[Provided data Boundary: Start]
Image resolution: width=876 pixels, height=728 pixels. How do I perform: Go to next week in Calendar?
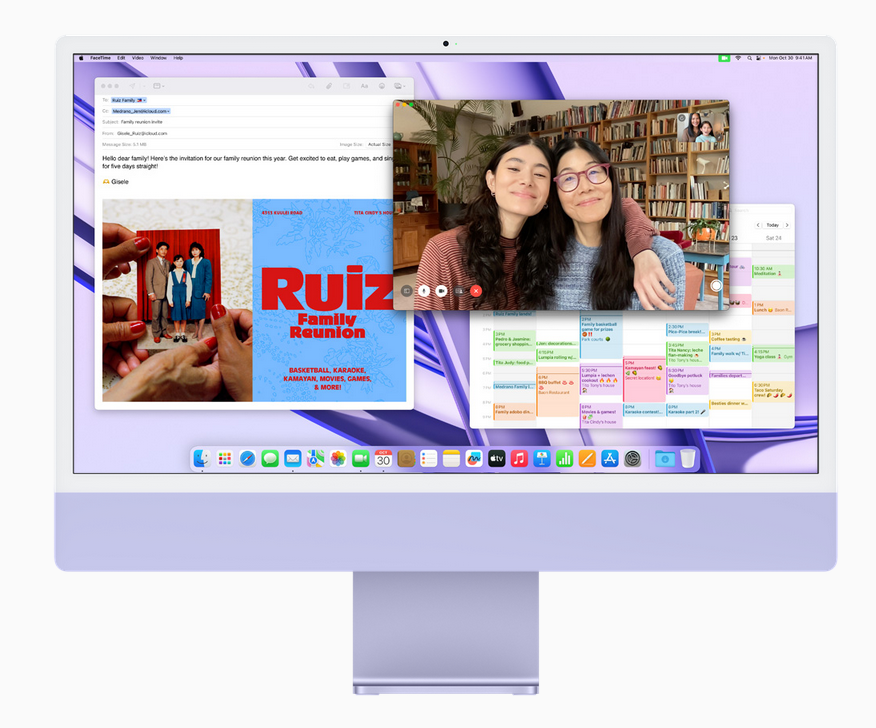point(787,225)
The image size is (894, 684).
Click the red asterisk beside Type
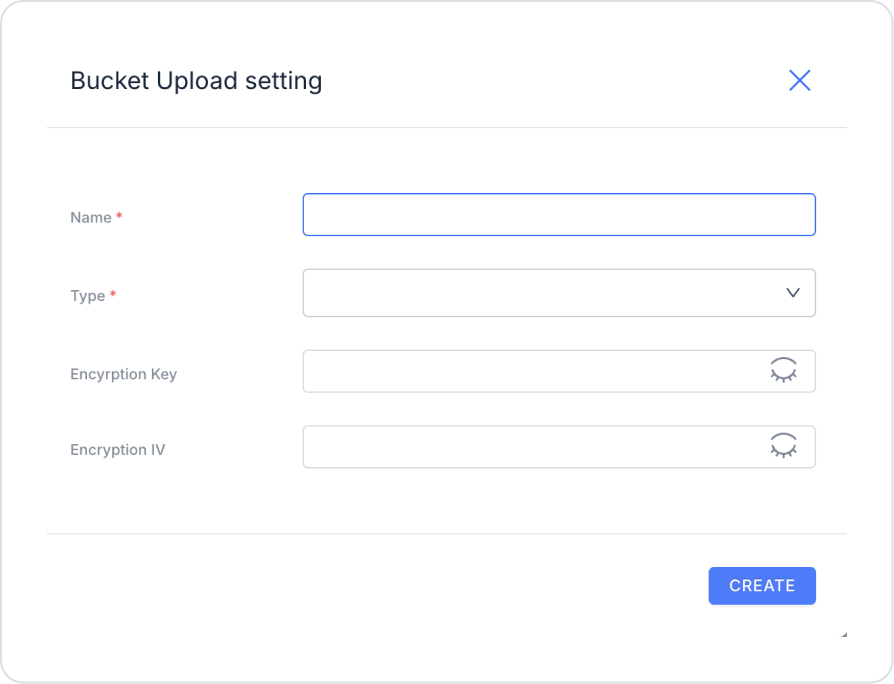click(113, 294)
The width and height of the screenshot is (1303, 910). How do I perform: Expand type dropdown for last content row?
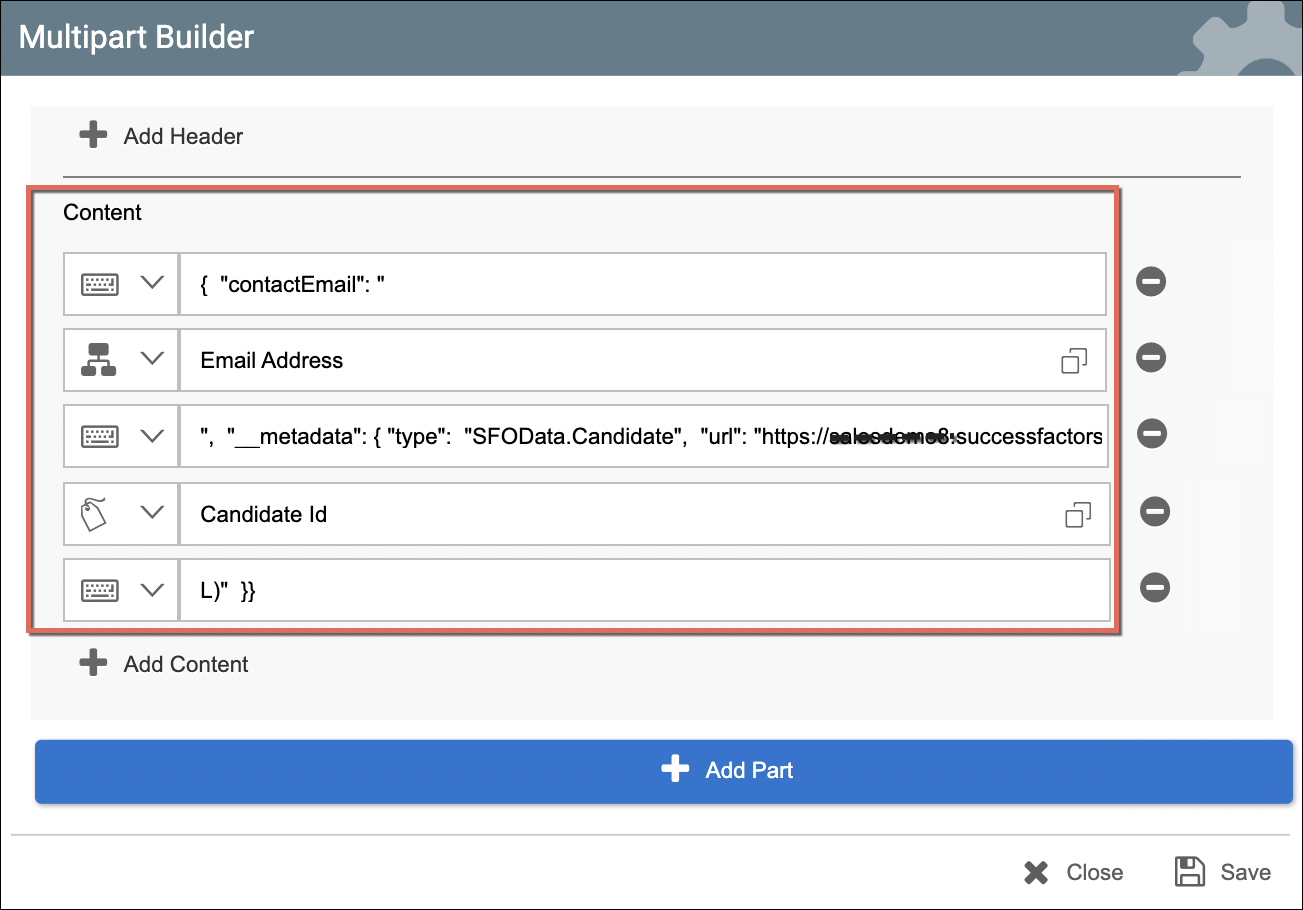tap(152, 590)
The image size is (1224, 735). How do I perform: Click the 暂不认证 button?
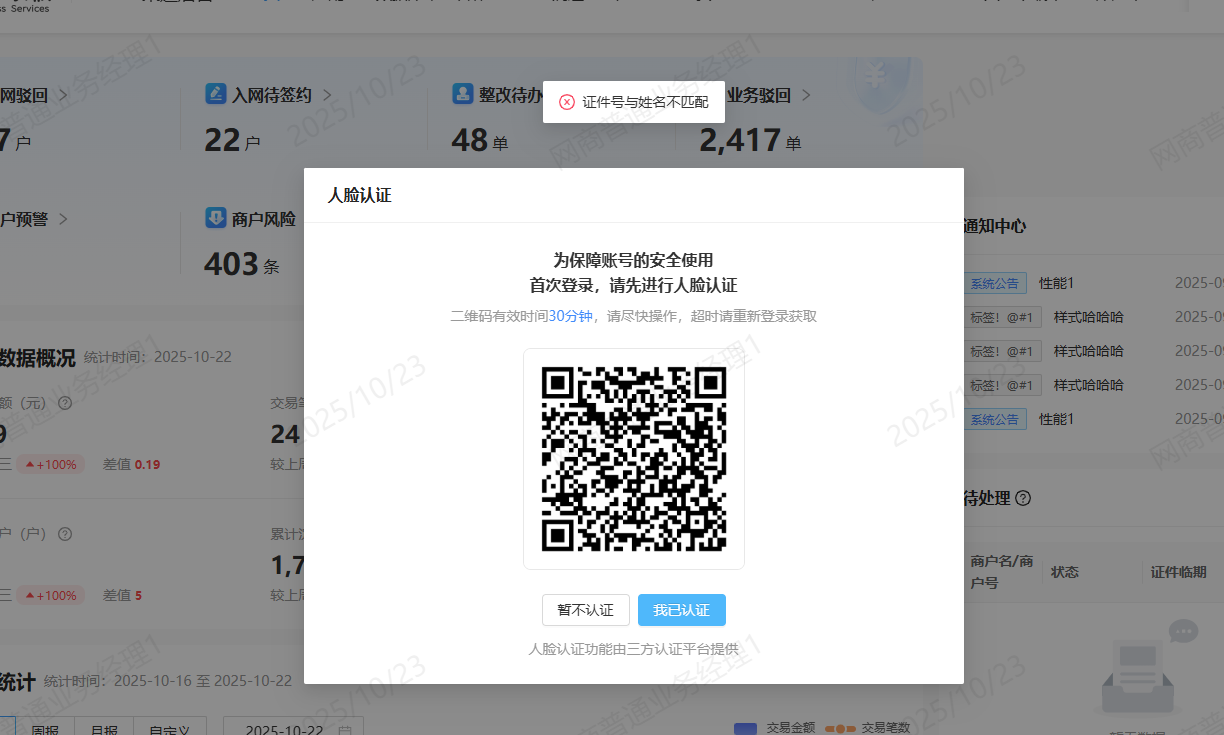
[Provided data Boundary: End]
▶ **Problem statement**
Which lines above hold the string "size"? Please copy all of them.

▶ **Exercise answer**
The image size is (894, 684).
The image size is (1224, 735). How do I perform: Click the 暂不认证 button?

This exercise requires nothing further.